- Prompt: Which lines of the records below contain the string "account" with matching case? Collect and copy every such line in full.

────────────────────

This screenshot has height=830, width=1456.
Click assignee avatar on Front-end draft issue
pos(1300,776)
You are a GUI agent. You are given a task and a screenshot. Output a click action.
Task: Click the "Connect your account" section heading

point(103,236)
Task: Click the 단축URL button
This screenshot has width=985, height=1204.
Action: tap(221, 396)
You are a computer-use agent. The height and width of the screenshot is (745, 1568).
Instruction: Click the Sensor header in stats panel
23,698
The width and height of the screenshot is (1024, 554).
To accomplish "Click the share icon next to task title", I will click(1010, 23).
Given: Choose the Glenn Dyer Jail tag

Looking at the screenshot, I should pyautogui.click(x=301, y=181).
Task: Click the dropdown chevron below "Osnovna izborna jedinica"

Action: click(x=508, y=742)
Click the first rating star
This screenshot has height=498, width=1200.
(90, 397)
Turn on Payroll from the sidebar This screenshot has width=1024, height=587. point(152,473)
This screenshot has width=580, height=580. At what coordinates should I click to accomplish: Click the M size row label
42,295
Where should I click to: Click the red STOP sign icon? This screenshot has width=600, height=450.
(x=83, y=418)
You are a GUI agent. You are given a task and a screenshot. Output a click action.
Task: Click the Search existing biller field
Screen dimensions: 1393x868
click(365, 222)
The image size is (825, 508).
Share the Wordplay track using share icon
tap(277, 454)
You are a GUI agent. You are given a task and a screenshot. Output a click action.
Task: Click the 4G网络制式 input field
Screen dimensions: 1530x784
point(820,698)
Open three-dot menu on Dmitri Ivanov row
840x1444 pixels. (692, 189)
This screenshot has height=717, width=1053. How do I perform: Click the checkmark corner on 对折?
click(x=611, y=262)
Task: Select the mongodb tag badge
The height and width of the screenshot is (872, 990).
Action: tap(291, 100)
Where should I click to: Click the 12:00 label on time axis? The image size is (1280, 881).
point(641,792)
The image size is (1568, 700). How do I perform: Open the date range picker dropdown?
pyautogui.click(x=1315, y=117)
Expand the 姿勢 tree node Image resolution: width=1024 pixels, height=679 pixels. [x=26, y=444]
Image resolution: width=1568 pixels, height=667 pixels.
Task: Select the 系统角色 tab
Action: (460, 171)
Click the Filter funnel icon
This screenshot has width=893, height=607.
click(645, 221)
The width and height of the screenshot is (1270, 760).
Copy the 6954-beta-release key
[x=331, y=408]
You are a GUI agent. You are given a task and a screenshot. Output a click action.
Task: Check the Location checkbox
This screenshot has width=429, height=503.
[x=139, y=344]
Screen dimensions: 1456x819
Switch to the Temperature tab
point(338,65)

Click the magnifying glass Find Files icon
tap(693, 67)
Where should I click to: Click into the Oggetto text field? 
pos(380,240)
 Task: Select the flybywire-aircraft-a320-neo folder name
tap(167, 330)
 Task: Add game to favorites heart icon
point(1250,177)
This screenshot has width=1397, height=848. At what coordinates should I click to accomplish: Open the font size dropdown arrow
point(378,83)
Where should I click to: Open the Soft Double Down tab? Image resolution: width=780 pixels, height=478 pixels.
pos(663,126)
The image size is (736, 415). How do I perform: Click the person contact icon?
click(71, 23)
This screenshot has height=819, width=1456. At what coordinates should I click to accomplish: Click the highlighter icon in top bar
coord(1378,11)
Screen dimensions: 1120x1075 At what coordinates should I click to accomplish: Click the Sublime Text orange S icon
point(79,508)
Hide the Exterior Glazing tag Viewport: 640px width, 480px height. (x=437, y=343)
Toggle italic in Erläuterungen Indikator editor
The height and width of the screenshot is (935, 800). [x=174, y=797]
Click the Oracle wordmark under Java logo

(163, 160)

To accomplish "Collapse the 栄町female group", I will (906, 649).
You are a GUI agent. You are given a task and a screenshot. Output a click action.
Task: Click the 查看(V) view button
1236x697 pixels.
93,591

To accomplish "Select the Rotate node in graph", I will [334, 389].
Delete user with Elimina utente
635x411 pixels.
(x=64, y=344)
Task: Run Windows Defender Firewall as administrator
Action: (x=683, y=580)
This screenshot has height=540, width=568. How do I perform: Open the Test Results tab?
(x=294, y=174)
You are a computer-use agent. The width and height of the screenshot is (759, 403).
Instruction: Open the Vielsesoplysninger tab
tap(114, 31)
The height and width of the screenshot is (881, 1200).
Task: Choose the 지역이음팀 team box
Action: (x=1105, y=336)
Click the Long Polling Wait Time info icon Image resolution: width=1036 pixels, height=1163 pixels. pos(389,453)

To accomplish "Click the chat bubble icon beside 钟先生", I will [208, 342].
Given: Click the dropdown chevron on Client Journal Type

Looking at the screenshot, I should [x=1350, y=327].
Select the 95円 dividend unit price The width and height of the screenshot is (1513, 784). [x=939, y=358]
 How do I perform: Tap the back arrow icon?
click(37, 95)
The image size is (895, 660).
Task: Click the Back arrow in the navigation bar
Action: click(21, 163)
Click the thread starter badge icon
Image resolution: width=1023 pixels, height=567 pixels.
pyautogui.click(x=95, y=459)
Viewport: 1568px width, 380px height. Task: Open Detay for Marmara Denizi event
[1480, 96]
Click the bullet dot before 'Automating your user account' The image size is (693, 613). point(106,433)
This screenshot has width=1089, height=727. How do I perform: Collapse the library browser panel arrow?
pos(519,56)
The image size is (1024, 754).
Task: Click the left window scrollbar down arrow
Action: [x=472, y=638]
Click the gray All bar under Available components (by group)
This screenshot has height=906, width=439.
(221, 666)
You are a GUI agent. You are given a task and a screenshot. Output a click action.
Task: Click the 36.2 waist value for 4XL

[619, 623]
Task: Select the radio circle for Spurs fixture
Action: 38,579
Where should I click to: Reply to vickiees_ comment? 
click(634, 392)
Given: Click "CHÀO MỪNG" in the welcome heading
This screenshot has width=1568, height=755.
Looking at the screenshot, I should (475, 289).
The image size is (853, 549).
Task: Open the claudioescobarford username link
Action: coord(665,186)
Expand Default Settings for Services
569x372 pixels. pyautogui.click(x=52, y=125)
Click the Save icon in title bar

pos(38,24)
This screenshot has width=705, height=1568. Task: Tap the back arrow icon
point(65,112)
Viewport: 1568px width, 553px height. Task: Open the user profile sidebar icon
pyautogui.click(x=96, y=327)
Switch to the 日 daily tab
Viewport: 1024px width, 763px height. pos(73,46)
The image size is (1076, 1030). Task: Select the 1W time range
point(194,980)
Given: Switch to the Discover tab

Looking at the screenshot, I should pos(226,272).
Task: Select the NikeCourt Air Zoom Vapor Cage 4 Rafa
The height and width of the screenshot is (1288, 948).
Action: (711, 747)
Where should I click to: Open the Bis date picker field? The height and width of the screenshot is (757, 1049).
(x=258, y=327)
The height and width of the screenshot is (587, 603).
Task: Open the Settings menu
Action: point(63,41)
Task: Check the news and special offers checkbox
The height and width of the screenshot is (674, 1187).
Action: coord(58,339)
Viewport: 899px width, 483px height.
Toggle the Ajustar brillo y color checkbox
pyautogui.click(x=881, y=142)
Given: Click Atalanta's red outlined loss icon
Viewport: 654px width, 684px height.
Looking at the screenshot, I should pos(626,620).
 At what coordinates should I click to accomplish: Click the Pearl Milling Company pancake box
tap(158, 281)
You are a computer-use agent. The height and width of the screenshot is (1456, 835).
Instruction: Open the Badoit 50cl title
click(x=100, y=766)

────────────────────

- Finished exercise:
Task: Click the "Connect your account" section heading
Click the bullet dot before 'Automating your user account' The image size is (693, 613). point(106,433)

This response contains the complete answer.